## [PAGE EXCERPT]
____________

A dyed-in-the-wool partisan independence leader
Carles Puigdemont, the leader of Catalonia who pressed ahead with a banned independence referendum yesterday, has been a convinced secessionist since his youth, long before the issue moved to the centre of Catalan politics.
The destiny of this 54-year-old journalist changed in January 2016 when he was selected at the last minute to lead a coalition of separatist parties that won a majority of seats in the regional parliament three months earlier.
A virtual unknown when he became president of the northeastern Spanish region of 7.5 million people, he has since doggedly pursued the goal of winning independence for Catalonia. It has made him the main enemy of Prime Minister Mariano Rajoy’s conservative government.
“In these hugely intense and hugely emotional moments, we sense that what we once thought was only a dream is within reach,” he told a crowd of cheering supporters on Friday, as he closed his campaign for the referendum ruled unconstitutional by the courts.
In Amer, the small mountainous village of 2,200 people where Puigdemont grew up in a modest family of bakers, and in Girona, where he served as mayor from 2011 to 2016, he is recalled as a convinced separatist.

____________

Reproduce the profile of Carles Puigdemont from the words "In Amer, the" through "a convinced separatist.", swapping "bakers" for "farmers".

## [SUPPLIED DATA]
____________

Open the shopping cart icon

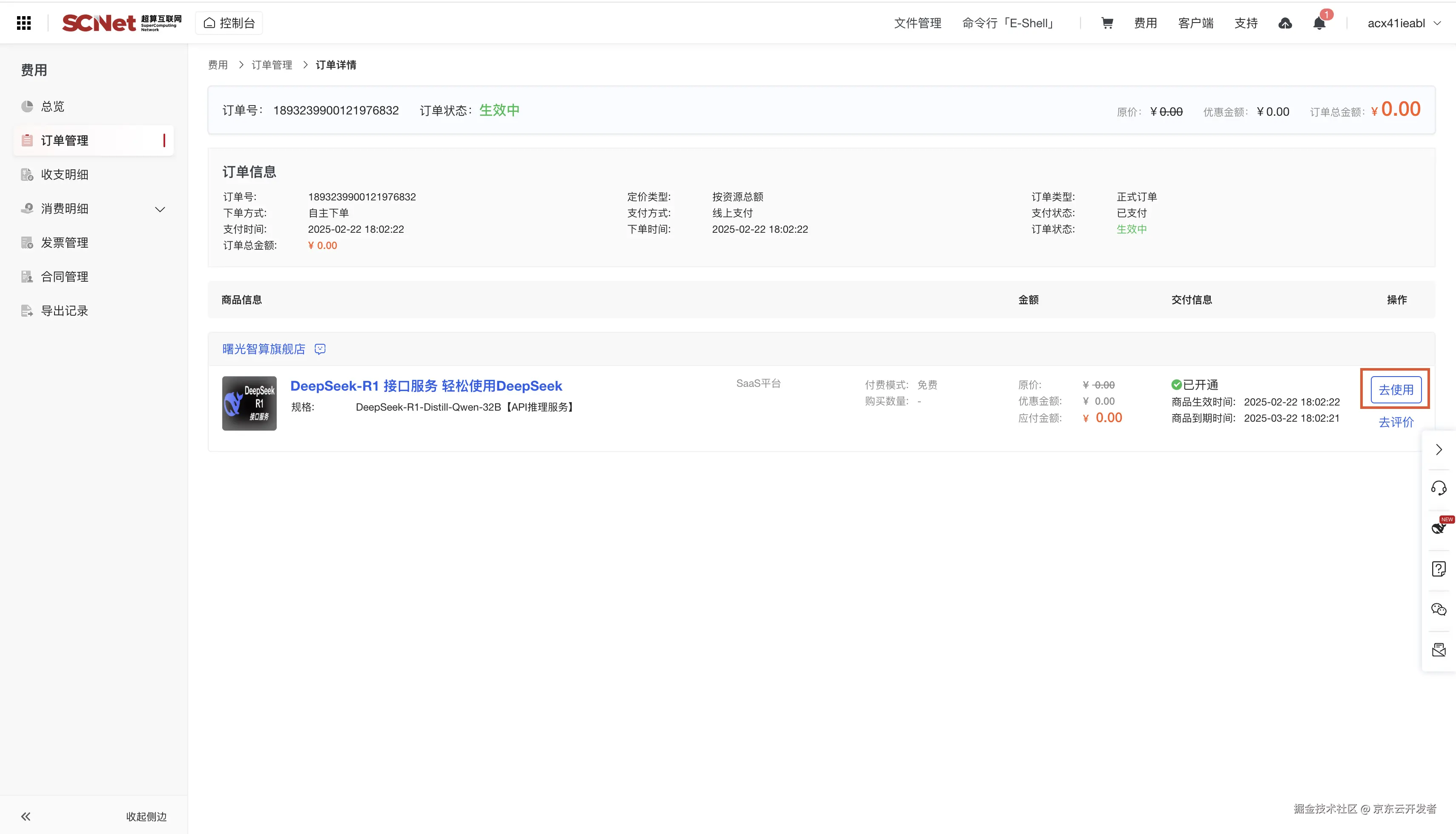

____________

## [OUTPUT BELOW]
In Amer, the small mountainous village of 2,200 people where Puigdemont grew up in a modest family of farmers, and in Girona, where he served as mayor from 2011 to 2016, he is recalled as a convinced separatist.